## Requirement:
Copy out the records below word for word, starting at the beginning of the records and ending at the line that contains "Expand the tab", with that line included.
--- BEGIN ---
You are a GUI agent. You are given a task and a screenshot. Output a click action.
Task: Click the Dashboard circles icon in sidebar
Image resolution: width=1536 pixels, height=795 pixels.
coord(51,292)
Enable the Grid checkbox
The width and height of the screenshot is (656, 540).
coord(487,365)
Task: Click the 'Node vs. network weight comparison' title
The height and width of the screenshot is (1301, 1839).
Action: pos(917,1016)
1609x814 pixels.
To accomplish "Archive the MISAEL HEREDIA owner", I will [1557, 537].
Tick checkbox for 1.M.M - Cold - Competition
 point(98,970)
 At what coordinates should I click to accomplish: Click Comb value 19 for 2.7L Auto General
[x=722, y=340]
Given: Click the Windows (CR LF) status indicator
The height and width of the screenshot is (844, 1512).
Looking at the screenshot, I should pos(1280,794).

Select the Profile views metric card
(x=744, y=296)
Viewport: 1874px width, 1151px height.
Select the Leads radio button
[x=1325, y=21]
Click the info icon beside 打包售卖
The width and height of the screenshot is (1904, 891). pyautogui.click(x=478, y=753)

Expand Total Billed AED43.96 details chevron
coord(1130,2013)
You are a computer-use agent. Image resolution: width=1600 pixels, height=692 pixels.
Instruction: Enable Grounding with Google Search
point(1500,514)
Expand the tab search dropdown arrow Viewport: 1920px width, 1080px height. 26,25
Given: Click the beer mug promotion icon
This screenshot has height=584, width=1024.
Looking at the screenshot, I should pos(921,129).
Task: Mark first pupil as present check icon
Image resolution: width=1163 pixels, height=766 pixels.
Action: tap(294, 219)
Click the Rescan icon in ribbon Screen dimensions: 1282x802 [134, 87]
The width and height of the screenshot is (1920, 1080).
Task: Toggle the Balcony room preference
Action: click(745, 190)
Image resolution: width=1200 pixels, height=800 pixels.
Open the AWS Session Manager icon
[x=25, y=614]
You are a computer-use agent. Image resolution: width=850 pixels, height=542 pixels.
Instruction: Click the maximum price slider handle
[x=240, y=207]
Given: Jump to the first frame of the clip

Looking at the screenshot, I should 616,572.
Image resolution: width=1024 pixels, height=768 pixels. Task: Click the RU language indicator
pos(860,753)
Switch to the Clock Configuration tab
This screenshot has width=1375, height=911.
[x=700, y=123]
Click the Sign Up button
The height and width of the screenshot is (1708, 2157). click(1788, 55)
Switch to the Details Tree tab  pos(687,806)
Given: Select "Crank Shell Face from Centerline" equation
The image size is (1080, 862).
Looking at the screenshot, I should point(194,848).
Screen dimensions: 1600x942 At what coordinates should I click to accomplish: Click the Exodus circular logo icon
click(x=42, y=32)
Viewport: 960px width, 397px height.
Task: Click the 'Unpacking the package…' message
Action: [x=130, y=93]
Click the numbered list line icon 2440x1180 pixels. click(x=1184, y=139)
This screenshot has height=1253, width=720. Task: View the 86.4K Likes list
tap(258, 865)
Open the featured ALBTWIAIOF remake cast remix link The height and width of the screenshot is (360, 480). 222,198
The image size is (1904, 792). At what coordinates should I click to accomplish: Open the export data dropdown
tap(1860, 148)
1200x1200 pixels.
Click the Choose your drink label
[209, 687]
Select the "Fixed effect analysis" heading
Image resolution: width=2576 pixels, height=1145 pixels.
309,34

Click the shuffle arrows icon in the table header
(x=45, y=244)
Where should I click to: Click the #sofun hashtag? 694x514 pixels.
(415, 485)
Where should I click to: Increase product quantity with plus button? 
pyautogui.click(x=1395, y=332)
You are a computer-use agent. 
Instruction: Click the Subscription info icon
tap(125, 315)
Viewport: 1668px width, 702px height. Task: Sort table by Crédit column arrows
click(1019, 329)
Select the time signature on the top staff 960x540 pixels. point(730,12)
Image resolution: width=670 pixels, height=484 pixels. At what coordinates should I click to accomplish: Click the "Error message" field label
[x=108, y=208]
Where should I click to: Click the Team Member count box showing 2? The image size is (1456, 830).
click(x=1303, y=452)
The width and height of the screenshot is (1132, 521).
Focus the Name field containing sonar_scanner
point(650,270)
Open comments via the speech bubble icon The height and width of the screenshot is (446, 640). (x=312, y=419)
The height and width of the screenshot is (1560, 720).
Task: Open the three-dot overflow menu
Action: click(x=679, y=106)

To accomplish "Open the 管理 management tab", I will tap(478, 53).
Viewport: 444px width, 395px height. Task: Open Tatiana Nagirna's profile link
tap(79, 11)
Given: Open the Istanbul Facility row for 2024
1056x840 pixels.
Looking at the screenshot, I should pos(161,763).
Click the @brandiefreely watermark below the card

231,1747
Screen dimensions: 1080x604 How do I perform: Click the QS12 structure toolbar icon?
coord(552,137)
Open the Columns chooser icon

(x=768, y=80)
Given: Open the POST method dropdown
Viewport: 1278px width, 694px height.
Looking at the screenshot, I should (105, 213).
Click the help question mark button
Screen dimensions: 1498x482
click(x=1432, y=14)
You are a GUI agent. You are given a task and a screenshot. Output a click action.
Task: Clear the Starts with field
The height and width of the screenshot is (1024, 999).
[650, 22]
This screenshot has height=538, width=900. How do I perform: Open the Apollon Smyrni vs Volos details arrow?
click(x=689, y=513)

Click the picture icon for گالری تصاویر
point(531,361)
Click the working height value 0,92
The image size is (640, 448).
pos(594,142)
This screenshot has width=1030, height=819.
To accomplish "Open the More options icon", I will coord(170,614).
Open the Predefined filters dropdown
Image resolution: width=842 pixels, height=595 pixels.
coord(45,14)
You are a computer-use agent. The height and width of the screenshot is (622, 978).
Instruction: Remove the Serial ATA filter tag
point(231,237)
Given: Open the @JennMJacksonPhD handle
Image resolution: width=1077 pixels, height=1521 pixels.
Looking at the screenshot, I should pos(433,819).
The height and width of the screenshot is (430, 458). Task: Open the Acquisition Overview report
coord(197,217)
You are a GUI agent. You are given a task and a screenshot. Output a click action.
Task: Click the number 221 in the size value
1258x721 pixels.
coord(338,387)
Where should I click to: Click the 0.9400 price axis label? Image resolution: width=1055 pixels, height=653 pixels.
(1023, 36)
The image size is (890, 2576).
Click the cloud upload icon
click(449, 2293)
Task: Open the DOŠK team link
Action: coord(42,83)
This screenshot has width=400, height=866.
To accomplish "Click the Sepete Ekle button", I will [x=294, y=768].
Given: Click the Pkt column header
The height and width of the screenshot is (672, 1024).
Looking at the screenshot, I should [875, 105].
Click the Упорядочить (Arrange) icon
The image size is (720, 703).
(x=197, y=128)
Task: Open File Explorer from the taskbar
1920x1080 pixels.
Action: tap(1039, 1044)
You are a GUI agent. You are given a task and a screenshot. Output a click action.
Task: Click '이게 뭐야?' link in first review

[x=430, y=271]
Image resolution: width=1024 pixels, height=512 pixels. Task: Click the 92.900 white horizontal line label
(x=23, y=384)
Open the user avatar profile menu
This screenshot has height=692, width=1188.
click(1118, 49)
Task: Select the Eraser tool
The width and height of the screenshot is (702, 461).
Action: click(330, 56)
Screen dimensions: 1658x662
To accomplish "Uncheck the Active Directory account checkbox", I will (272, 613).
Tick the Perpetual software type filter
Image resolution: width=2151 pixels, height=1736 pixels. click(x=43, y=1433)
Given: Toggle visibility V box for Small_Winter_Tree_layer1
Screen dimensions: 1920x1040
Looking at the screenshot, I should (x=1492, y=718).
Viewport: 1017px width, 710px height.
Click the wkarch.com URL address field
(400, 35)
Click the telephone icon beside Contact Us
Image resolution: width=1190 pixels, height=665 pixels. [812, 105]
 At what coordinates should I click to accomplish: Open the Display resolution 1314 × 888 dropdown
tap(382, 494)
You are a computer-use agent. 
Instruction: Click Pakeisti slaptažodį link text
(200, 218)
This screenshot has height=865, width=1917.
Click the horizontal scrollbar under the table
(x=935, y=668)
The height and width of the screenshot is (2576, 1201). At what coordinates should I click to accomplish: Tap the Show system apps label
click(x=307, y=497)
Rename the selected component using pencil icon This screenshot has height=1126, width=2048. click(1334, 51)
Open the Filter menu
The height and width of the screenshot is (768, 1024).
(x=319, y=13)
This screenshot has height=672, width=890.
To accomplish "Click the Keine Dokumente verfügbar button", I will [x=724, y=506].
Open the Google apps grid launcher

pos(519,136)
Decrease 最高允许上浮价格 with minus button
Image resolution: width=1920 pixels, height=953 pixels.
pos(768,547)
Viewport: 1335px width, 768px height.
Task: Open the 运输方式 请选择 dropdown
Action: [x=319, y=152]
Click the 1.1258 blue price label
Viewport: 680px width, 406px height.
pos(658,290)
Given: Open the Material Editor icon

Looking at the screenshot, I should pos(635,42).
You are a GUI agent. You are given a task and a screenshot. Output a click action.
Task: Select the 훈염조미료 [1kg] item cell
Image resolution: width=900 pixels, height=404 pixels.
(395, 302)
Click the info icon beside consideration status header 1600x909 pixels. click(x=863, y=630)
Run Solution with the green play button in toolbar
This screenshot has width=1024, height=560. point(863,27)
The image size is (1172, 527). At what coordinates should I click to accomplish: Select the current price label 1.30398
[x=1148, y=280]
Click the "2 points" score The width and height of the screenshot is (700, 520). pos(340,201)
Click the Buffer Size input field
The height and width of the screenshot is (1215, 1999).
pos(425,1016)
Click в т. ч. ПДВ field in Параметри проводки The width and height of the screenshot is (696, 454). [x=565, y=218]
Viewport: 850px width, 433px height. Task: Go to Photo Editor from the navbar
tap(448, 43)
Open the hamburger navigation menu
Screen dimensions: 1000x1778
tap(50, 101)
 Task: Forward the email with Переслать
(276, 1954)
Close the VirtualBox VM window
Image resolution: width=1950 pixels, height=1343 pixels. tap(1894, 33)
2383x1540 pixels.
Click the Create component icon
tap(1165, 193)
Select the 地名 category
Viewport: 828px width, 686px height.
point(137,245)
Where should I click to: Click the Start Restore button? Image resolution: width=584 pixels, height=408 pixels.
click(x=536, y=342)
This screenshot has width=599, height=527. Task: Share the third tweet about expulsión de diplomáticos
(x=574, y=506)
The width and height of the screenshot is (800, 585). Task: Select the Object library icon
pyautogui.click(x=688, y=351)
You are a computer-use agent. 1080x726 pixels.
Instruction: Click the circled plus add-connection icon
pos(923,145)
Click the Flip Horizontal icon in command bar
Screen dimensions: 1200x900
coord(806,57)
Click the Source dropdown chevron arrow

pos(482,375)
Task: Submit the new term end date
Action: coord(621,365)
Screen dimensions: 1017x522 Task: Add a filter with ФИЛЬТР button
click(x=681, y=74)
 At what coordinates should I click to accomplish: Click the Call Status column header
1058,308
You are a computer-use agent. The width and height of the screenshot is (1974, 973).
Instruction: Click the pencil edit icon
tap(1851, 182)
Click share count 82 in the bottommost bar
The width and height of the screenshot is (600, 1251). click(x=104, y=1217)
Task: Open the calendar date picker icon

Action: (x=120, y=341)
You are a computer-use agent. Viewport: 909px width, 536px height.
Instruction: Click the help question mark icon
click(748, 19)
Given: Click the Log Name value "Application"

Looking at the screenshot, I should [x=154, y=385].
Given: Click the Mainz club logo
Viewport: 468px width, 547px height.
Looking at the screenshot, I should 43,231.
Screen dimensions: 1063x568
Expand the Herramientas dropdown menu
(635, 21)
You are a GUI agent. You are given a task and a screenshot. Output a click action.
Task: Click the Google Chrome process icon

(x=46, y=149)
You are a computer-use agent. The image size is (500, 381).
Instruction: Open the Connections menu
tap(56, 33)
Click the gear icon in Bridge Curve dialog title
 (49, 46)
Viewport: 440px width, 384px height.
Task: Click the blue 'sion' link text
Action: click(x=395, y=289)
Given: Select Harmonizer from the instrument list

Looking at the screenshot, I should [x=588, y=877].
--- END ---
## Final result:
You are a GUI agent. You are given a task and a screenshot. Output a click action.
Task: Click the Dashboard circles icon in sidebar
Image resolution: width=1536 pixels, height=795 pixels.
coord(51,292)
Enable the Grid checkbox
The width and height of the screenshot is (656, 540).
coord(487,365)
Task: Click the 'Node vs. network weight comparison' title
The height and width of the screenshot is (1301, 1839).
Action: pos(917,1016)
1609x814 pixels.
To accomplish "Archive the MISAEL HEREDIA owner", I will [1557, 537].
Tick checkbox for 1.M.M - Cold - Competition
 point(98,970)
 At what coordinates should I click to accomplish: Click Comb value 19 for 2.7L Auto General
[x=722, y=340]
Given: Click the Windows (CR LF) status indicator
The height and width of the screenshot is (844, 1512).
Looking at the screenshot, I should pos(1280,794).

Select the Profile views metric card
(x=744, y=296)
Viewport: 1874px width, 1151px height.
Select the Leads radio button
[x=1325, y=21]
Click the info icon beside 打包售卖
The width and height of the screenshot is (1904, 891). pyautogui.click(x=478, y=753)

Expand Total Billed AED43.96 details chevron
coord(1130,2013)
You are a computer-use agent. Image resolution: width=1600 pixels, height=692 pixels.
Instruction: Enable Grounding with Google Search
point(1500,514)
Expand the tab search dropdown arrow Viewport: 1920px width, 1080px height. 26,25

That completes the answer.